WASHINGTON - New jobless claims fell slightly last week while the number of people receiving unemployment benefits rose, a sign the job market's recovery will be long and bumpy.
While most economists believe the recession has ended, they predict the jobless rate will keep rising until at least next summer as the country struggles to mount a sustained recovery. The worry is that household incomes will remain depressed and consumer spending, which accounts for 70 percent of the total economy, will continue to lag.
"The lack of job creation remains a big headwind forcash-starved and credit-constrained consumers and thus a major impediment for the fledging recovery," Sal Guatieri, senior economist at BMO Capital Markets, said in research note.
The Labor Department said Thursday that the number of laid-off workers applying for benefits dipped to 570,000 last week from an upwardly revised 574,000. That was a weaker performance than the drop to 560,000 claims that economists expected.
The number of people receiving jobless benefits totaled 6.23 million, up 92,000 from the previous week, which had been the lowest level since early April. Economists surveyed by Thomson Reuters had expected that number, which lags new claims by a week, to fall to 6.13 million.
Economists closely watch initial claims, which are considered a gauge of layoffs and an indication of companies' willingness to hire new workers.
First-time claims have trended down in recent months and are well below the recession's high of 674,000 hit in the first week in April. But even with the improvement, they are running at levels well above the 325,000 mark considered a sign of a healthy labor market.
The Labor Department on Friday will release a report on the employment picture in August. Many economists believe it will show the jobless rate rose to 9.5 percent, up from 9.4 percent in July, but that the number of layoffs slowed to 225,000, from 247,000.
In minutes of their August deliberations released Wednesday, Federal Reserve policymakers said that a poor jobs market, evaporated wealth, hard-to-get credit and stagnant wages meant that consumers were still facing "considerable headwinds."
Obama economic adviser Christina Romer said last week that unemployment could reach 10 percent this year and some private economists are forecasting it will hit 10.3 percent next summer before starting to improve.
But Vice President Joe Biden issued an upbeat report card on the economy Thursday, saying that the massive stimulus program had been more effective "than we had hoped."
The recession, which began in December 2007 and is the worst since World War II, has eliminated a net total of 6.7 million jobs.
The Labor Department report Thursday showed that the four-week average of initial jobless claims edged up to 571,250 last week, compared with 567,250 the previous week.
Even with the rise in continuing claims to 6.23 million for the week ending Aug. 22, that four-week average dipped slightly to 6.22 million.
When federal emergency programs are included, the total number of jobless benefit recipients was 9.14 million people in the week that ended Aug. 15, down from about 9.18 million the previous week.
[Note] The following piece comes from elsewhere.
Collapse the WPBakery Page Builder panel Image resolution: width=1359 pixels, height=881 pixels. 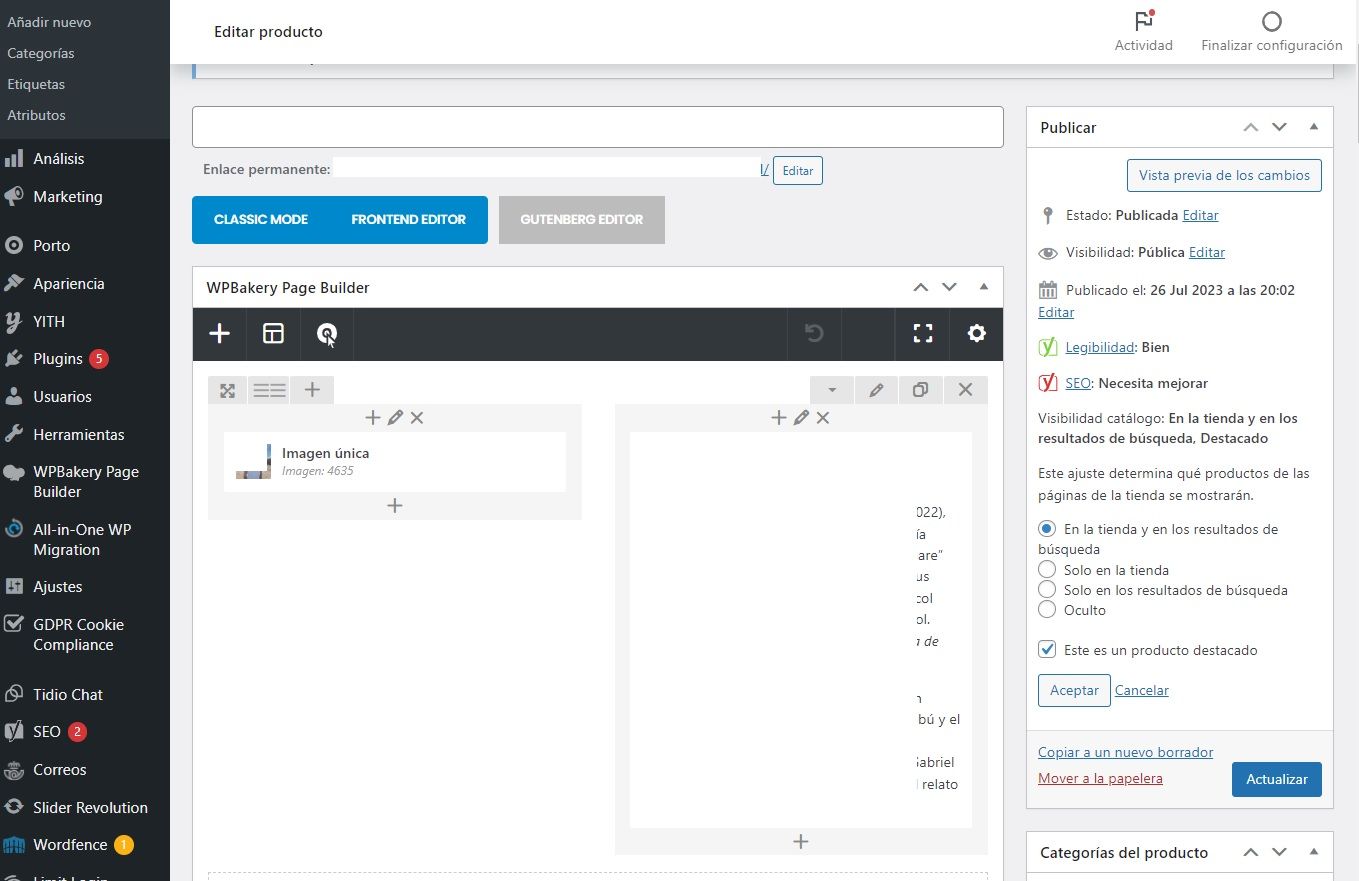[x=983, y=287]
Congress has added up to 53 extra weeks of benefits on top of the 26 typically provided by the states.
The large number of people remaining on the rolls indicates that unemployed workers are having a hard time finding new jobs.
More job cuts were announced this week. Washington-based manufacturer Danaher Corp. said it will lay off about 3,300 of its roughly 50,000 employees, an increase from the 1,700 cuts it announced in the spring. American Airlines said it is cutting 921 flight attendant jobs as it deals with an ongoing downturn in traffic and lower revenue.
Among the states, California had the largest increase in claims of 8,632, which it attributed to greater layoffs in the construction, trade and service industries. The next largest increases were in Ohio and New Hampshire. The state data lag initial claims by a week.
Michigan had the largest drop in claims of 2,968, which it attributed to fewer layoffs in the auto industry. The next largest decreases were in Florida, Pennsylvania, New Jersey and Alabama.